The OS2 line is jointly owned by Gazprom and Botas. Out of the 140 km needed to reach Bulgaria, 35% is already laid. Here again, Botas should be incentivised to finish this part on time to be able to collect transit fees. The OS2 continues into Bulgaria with 486 km to be built by the national TSO Bulgartransgaz; Gazprom having booked 17.5bn m³/yr of capacity, or a little over the 15.75bn m³/yr capacity of one line. Leaving Bulgaria, OS2 crosses Serbia. This 402-km pipe, owned by Gazprom (51%) and the Serbian gas company (49%) has an exemption from the EU third energy package and will have a 13.8bn m³/y capacity. All those pipes have a target to start operation at the end of 2019.

If we look at Gazprom's 2018 sales, 3.3bn m³ were sold in Bulgaria (100% market share) and 2.1 bn m³ were sold in Serbia. If we add gas sold in Hungary (5.8bn m³ – 56% market share), Greece (2.9bn m³ – 57% market share), Croatia (2.1bn m³ – 68% market share), Romania (1.2bn m³ – 10% market share), Bosnia Herzegovina (0.2bn m³ and the former Yugoslav republic of Macedonia (0.1bn m³) then we end up with a total volume of 17.7bn m³, very close to the 17.5bn m³/yr capacity booked in Bulgaria where TurkStream starts to serve the European market! 

Without taking into account the Russian part of the southern corridor, the capex can be split between offshore (€7bn), the Turkey landfall (€0.4bn) and the Serbian part (€1.4bn). The Turkish Botas OS1 and Bulgarian Bulgartransgaz OS2 section not being paid at all by Gazprom. 

My conclusion from this site visit is that Gazprom is quietly but very efficiently preparing for the TurkStream routes to be ready by January 1, 2020 as stated in the October 2016 intergovernmental agreement. Even if the construction contract in Bulgaria is still not finalised, the 486-km line with its two compressors should be ready by end 2020 at the latest. Hence, we should expect Ukrainian transit to go down from the 86.8bn m³ witnessed in 2018 to about 55bn m³ in 2021, assuming Nord Stream 2 is by then still not operational.

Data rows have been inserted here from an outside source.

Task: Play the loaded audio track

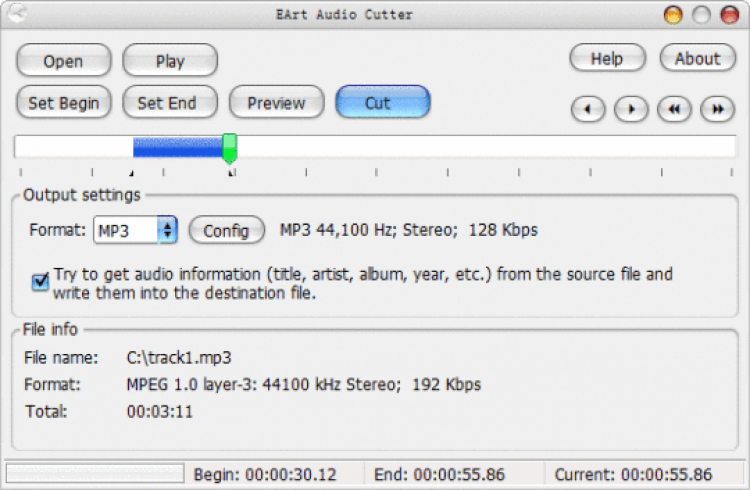Action: (x=170, y=61)
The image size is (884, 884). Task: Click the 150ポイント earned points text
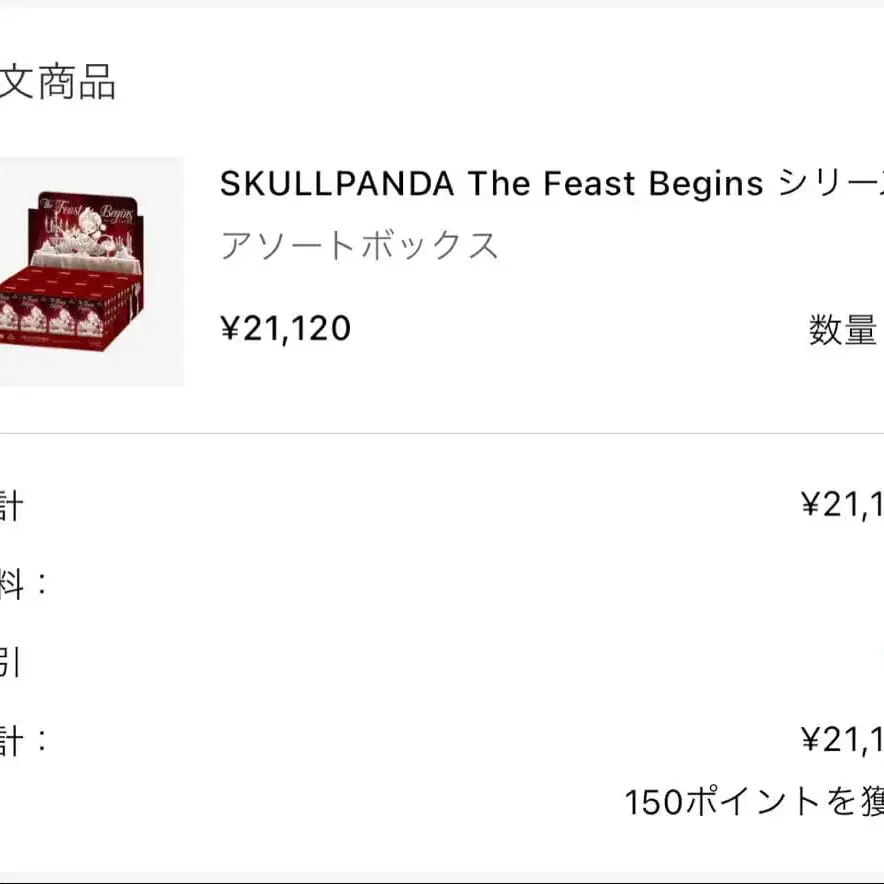(752, 801)
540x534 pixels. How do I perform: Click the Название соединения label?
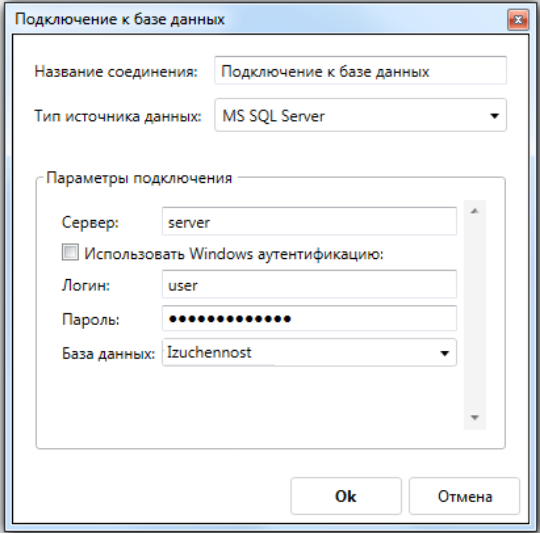coord(116,72)
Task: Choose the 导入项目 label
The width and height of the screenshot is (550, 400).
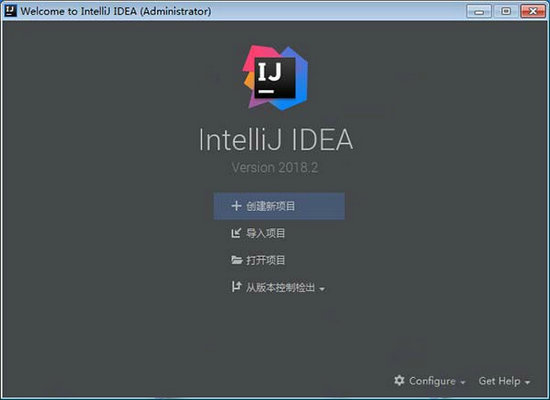Action: (x=266, y=233)
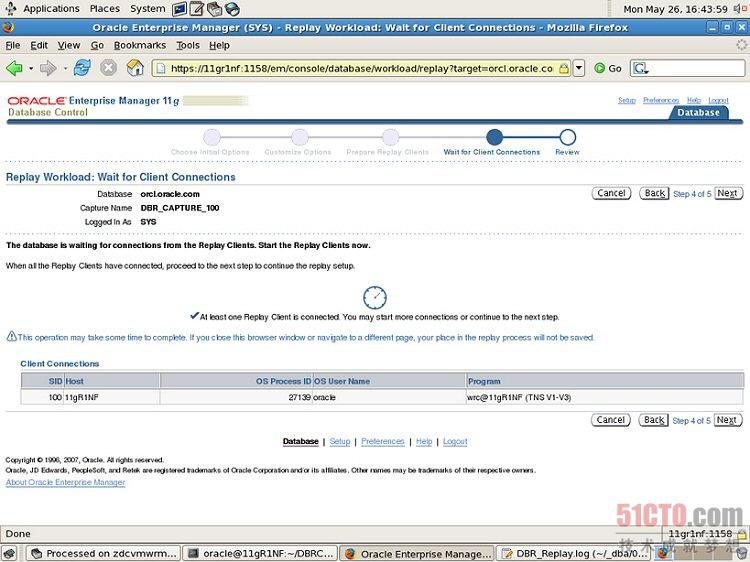Viewport: 750px width, 562px height.
Task: Click the Review step circle in wizard
Action: click(x=567, y=137)
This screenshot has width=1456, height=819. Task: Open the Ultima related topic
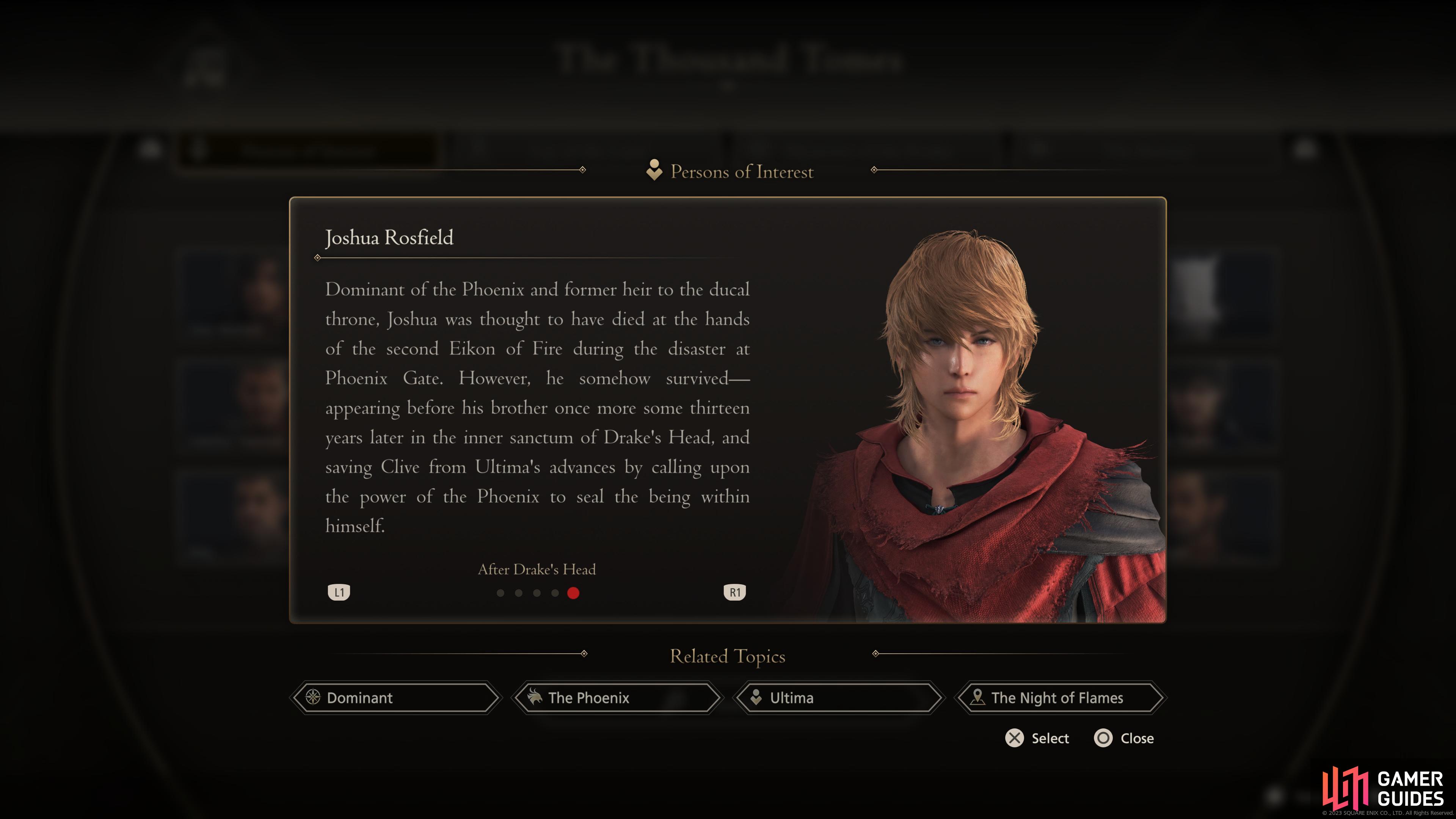[x=839, y=698]
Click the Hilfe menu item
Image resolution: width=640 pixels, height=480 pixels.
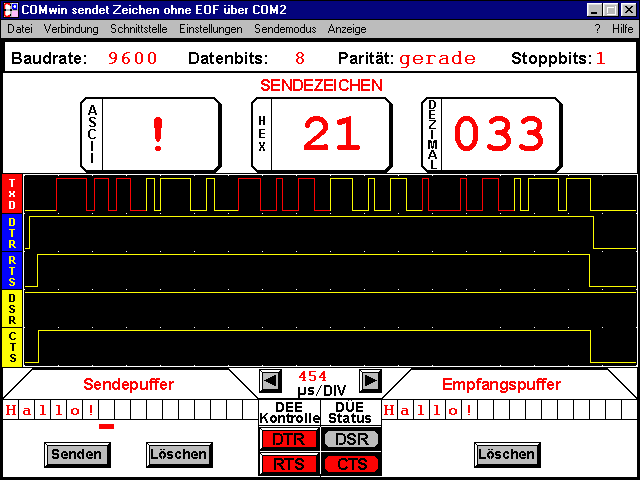[x=622, y=29]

And if later demand in southeast Europe is higher and/or Gazprom’s share increases, Gazprom could easily operate TurkStream at a slightly higher capacity, as it does its other pipelines. This clearly shows that the transit via Ukraine to Hungary, Romania and Moldova is going to stop in the next 18 months. Turkey's Botas instead of Ukraine state Naftogaz, will be the company collecting the 17bn m³/yr fee for channelling Russian gas into southeast Europe. As this should amount, on a distance cost-based, to 12% of the Ukrainian fees, Gazprom should be better off by 88%! This also shows that Gazprom has no incentive to sign a long-term transit contract via Ukraine for 60bn m³/yr as the European Commission wants… 

Analysts and policy makers should be aware that TurkStream will, from January 2020, completely change gas flows in southeastern Europe. And this new milestone is much more certain than Nord Stream 2, so far only 60% built.

1 86.8bn m³ according to Naftogaz 2018 annual report for Europe & Turkey (page 78) – 73bn m³ calculated for EU alone.

2 Market share is calculated using Gazprom Export 2018 sales volumes and BP Statistical Review 2018 consumption data, all in EU-measured bn m³.

3 Today in Turkey, LNG is more competitive than Russian gas

4 http://www.gazpromexport.ru/en/

5 Blue Stream and Nord Stream 1 can effectively transport more gas than their designed capacity (respectively 16bn m³/y and 55bn m³/yr).